Vínculos afetivos
 

Definição
O termo vem do latim vinculu e significa tudo aquilo que ata, une; ligação. É o elemento psicológico que caracteriza e especifica a relação, seja ela interpessoal ou não.

Histórico
As relações humanas se constituem a partir dos vínculos afetivos construídos entre as pessoas ou a partir dos interesses que as unem.
Ao estudar as relações interpessoais, que denomina relações objetais, a Psicanálise encontrou a existência de diferentes tipos de vínculos: diádico, edípico, de apego, simbiótico, fusional, de conhecimento, de raiva, de amor, de segurança. Alguns autores, como W.R. Bion (1897-1979) e Pichon Rivière (1907-1977), desenvolveram teorias próprias sobre os tipos de vínculos que existem nas relações pessoais.

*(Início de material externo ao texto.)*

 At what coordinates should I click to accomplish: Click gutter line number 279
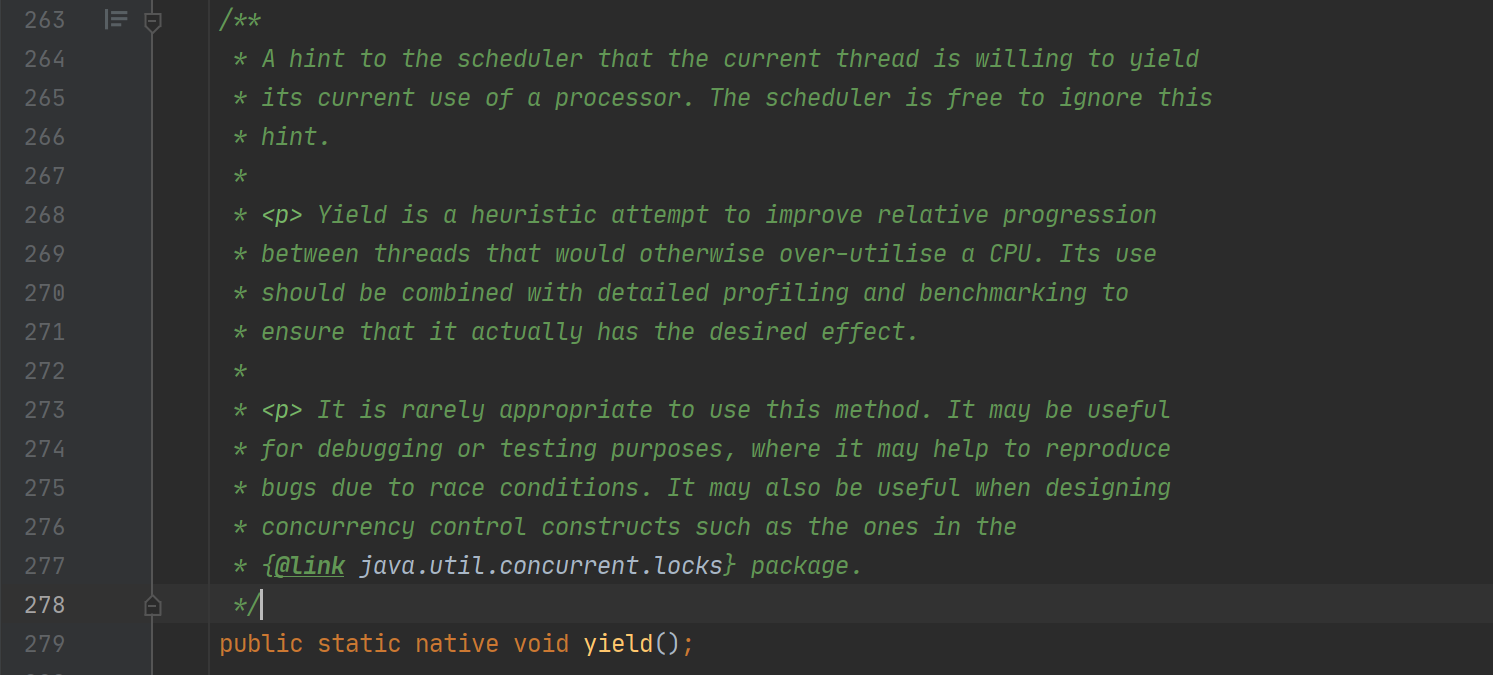(x=44, y=643)
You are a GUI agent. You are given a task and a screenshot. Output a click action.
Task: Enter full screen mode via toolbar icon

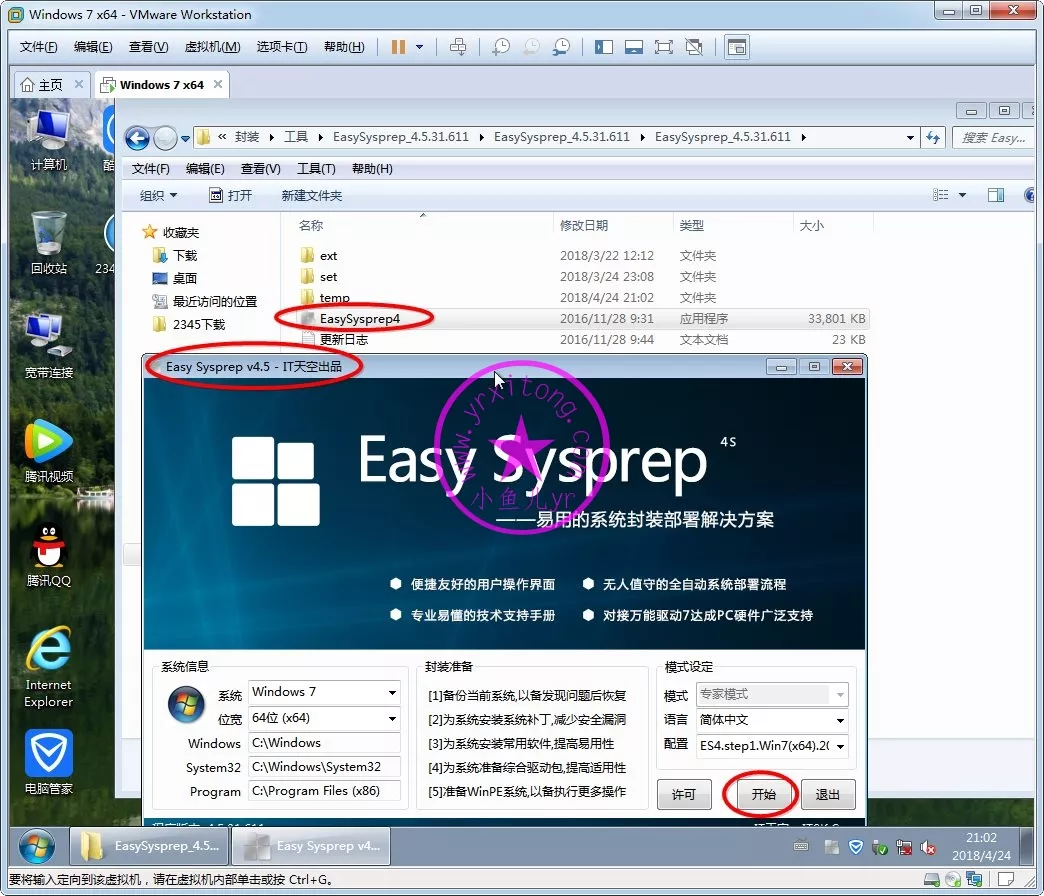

Objeto de estudo da Psicanálise, os vínculos básicos começaram a ser estudados a partir de observações sobre as relações que se estabelecem entre os pais e seu bebê. Melanie Klein (1882-1960) foi a precursora do estudo da relação do bebê com sua mãe e Jacques Lacan (1901-1981) iniciou o estudo sobre o papel psicológico do pai. A partir destes estudos é que se chegou a formular as atribuições psicológicas relativas a cada um dos genitores, conhecidas com os nomes de função materna e função paterna. Este tema foi amplamente desenvolvido por John Bowlby na trilogia Apego, Perda, Separação, (Editora Martins Fontes, S.P.) a partir do estudo sobre a condutra de apego.

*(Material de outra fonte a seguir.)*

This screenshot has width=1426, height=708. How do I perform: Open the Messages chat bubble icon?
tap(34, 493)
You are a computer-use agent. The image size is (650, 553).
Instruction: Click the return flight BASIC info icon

Estes vínculos são fundamentais para se estabelecer e viver as situações de dependência e de confiança, para o desenvolvimento do sentimento de segurança e, no processo de separação-individuação, a construção da identidade e do traquejo social.

Clínica
As patologias destes vínculos iniciais estão relacionadas com os problemas no desenvolvimento da personalidade, com os fenômenos psicossomáticos e com os quadros psicóticos.